Wenn es gut läuft, unterrichte ich 20 Minuten in einer Schulstunde, die restlichen 25 Minuten verbringe ich mit Ermahnen, Erziehen und Beruhigen. Ein Schüler wälzt sich auf dem Boden hin und her. Ein anderer steht auf und bespuckt seine Mitschüler. Ein Junge schreit so laut, dass ich denke, mir platzt das Trommelfell. Ein Schüler fängt an zu singen, ein anderer führt Selbstgespräche. Einer leckt die Wand ab. Irgendwann hatte ich das Gefühl, ich arbeite nicht mehr mit den Schülern, sondern gegen sie.
Welch ein Unterricht. Es ist wenig, und wir wiederholen immer, aber vielleicht steckt ein Geheimnis hinter all den Nichtigkeiten und Lächerlichkeiten.
Ich hasse es, wenn ein Lehrer jemanden drannimmt, obwohl man sich nicht meldet! Man ist ja in der Schule, um zu lernen, und man kann ja beim ersten Mal nicht alles wissen! Deswegen geht man ja auch zur Schule - um zu lernen!!! Außerdem meldet man sich nur, wenn man die Lösung hat, ist ja auch das Zeichen dafür. Die Lehrer finden es wohl witzig, uns leiden zu sehen!

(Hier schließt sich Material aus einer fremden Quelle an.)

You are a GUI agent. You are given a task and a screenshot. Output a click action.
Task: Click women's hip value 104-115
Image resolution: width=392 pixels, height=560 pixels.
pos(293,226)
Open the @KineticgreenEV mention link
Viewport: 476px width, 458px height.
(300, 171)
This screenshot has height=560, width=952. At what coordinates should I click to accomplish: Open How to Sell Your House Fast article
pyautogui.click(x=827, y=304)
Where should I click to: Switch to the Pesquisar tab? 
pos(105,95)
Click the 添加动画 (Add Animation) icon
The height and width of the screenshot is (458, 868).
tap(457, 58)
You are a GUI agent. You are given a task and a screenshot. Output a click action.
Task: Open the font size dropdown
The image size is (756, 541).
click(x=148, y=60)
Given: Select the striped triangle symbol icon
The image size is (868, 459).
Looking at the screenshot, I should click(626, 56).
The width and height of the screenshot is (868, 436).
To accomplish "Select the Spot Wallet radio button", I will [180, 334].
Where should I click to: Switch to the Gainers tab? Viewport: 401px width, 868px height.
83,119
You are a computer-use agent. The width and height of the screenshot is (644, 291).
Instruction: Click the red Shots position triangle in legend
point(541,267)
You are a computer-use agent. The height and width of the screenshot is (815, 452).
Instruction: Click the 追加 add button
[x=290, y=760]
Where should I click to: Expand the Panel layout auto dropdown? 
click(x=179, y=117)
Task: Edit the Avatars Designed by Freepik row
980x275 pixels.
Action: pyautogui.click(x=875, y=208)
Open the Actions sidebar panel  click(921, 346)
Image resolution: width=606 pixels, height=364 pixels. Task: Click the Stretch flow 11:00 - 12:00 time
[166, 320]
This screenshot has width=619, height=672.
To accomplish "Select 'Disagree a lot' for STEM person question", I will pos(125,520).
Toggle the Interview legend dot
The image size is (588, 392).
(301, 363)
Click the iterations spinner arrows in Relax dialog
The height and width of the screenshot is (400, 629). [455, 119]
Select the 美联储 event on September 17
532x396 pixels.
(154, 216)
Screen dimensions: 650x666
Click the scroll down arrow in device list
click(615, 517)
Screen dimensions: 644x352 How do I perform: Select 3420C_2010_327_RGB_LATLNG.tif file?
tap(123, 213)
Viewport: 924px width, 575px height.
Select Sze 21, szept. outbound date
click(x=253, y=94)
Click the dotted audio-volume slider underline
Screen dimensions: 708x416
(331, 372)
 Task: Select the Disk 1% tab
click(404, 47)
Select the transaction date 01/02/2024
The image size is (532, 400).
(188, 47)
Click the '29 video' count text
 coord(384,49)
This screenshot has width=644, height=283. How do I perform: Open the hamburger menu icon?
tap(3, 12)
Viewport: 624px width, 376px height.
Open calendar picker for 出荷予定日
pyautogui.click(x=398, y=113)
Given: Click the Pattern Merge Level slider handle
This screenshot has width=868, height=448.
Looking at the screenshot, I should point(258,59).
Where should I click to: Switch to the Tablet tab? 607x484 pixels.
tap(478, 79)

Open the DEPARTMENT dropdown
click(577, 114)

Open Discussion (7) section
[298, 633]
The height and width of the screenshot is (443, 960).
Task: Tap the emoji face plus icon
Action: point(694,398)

Lächerlich? Uns Knaben ist niemals lächerlich zumute. Unsere Gesichter und unsere Manieren sind sehr ernsthaft. Kraus lacht nie, und wenn es ihn hinreißt, dann nur ganz kurz, und dann ist er zornig, dass er sich zu einem so vorschriftswidrigen Ton hat hinreißen lassen. Die erforderliche Lustigkeit und Lässigkeit fehlt uns. Irre ich mich? Wir reden Dummheiten miteinander, oft auch Ernstes, aber unter Vermeidung großer Worte. Schöne Worte sind viel zu langweilig.
Die Schüler merken natürlich, dass ich überfordert bin. Ich glaube, sie machen das sogar mit Absicht. Ich hasse meinen Beruf. Am liebsten würde ich alles hinschmeißen. Mir graust es vor morgen. Ich hasse das Klassenzimmer. Ich hasse diese dummen, gemeinen, unerzogenen Kinder, die sich daran freuen, mich zu ärgern, mich zu verarschen und mich durch dumme Fragen abzulenken. Ich kann einfach nicht mehr!!!!!!!!!!!!!!!!!!!!!!!
Also da gibt es so einen Lehrer, der mich nie drannimmt. Ich könnte auch ein Schild hochhalten mit „Hier bin ich“. Der nimmt mich nie dran. Aber wenn ich mal nicht aufzeige, nimmt er mich dran. Und bei anderen macht er das nicht. Sondern nur bei mir. Und ich habe das Gefühl, dass er denkt, ich wäre dumm oder ich könnte nichts. Der regt mich echt auf.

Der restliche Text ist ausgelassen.